**READING PASSAGE**
=====
Monthly Archives: July 2012

Numbers and dates!

Today’s tip concerns the use of numbers and dates in text.  For numbers, spell out numbers zero through nine in text, except when listing a series of like objects (Garner, Modern American Usage 560), e.g.:

  • The Ducks recruited players from nine states:  12 from Oregon, 10 from California, 8 from Washington, 6 from Idaho, 2 from Montana, 1 from Utah, 1 from Florida, and 1 from Alaska.

All numbers after nine are expressed as numerals, except when they begin a sentence, e.g.:

  • The New York Yankees have won 27 championships.
  • Fourteen teams play in the American League.

NOTE:  This rule can be recited this way:  “If it’s a one-digit number, make it a word.”

All ordinal numbers (i.e., numbers that measure position) are spelled out when used in narrative, e.g.:

  • The Red Sox’s sixth championship was memorable.
=====
**EXERCISE TASKS**
A - In the tip on numbers and dates, repeat the part from "Numbers and dates!" to "won 27 championships.", swapping in "Huskies" wherever "Ducks" appears.
B - Shorten the paragraph of the numbers-and-dates tip that starts "Today’s tip concerns", keeping its main facts.

**STORED DATA**
=====
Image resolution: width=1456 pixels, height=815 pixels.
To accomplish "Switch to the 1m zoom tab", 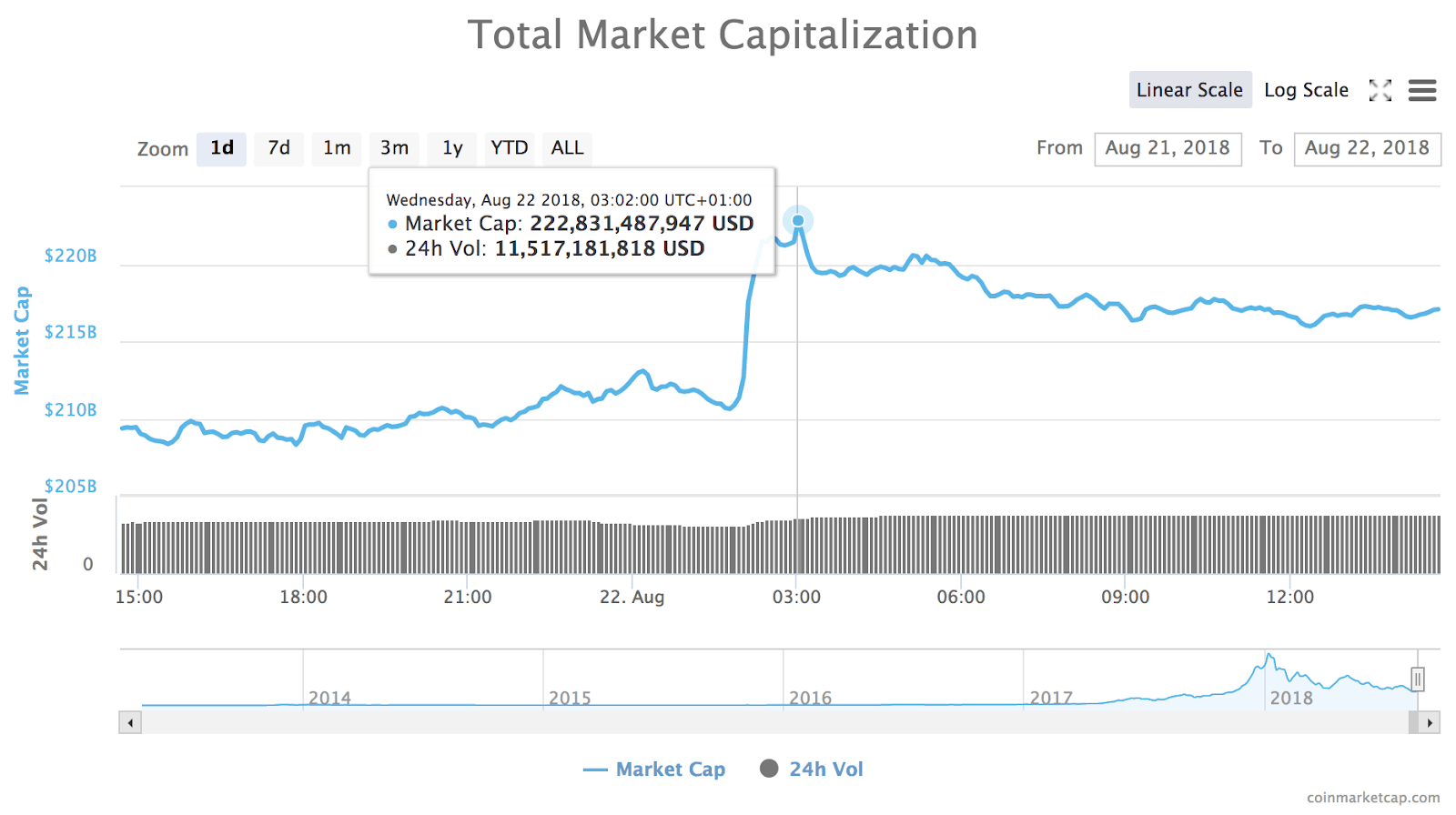I will click(337, 148).

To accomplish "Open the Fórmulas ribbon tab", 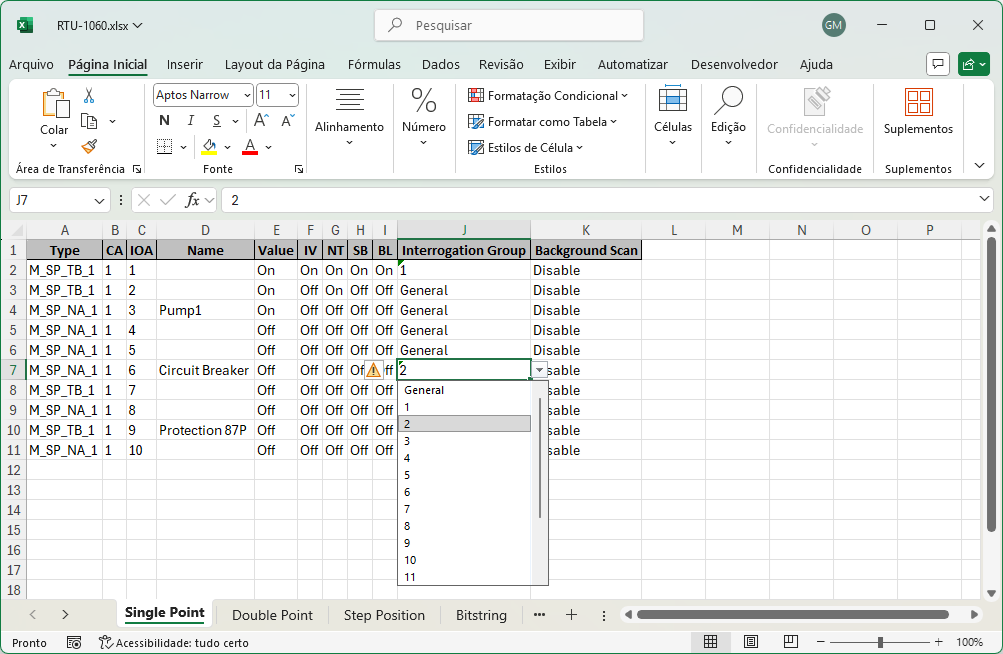I will [374, 64].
=====
**RESPONSES PER TASK**
A -
Numbers and dates!

Today’s tip concerns the use of numbers and dates in text.  For numbers, spell out numbers zero through nine in text, except when listing a series of like objects (Garner, Modern American Usage 560), e.g.:

  • The Huskies recruited players from nine states:  12 from Oregon, 10 from California, 8 from Washington, 6 from Idaho, 2 from Montana, 1 from Utah, 1 from Florida, and 1 from Alaska.

All numbers after nine are expressed as numerals, except when they begin a sentence, e.g.:

  • The New York Yankees have won 27 championships.

B - This tip covers numbers and dates in text. Write out zero through nine as words, unless you are listing a series of similar items (Garner, Modern American Usage 560).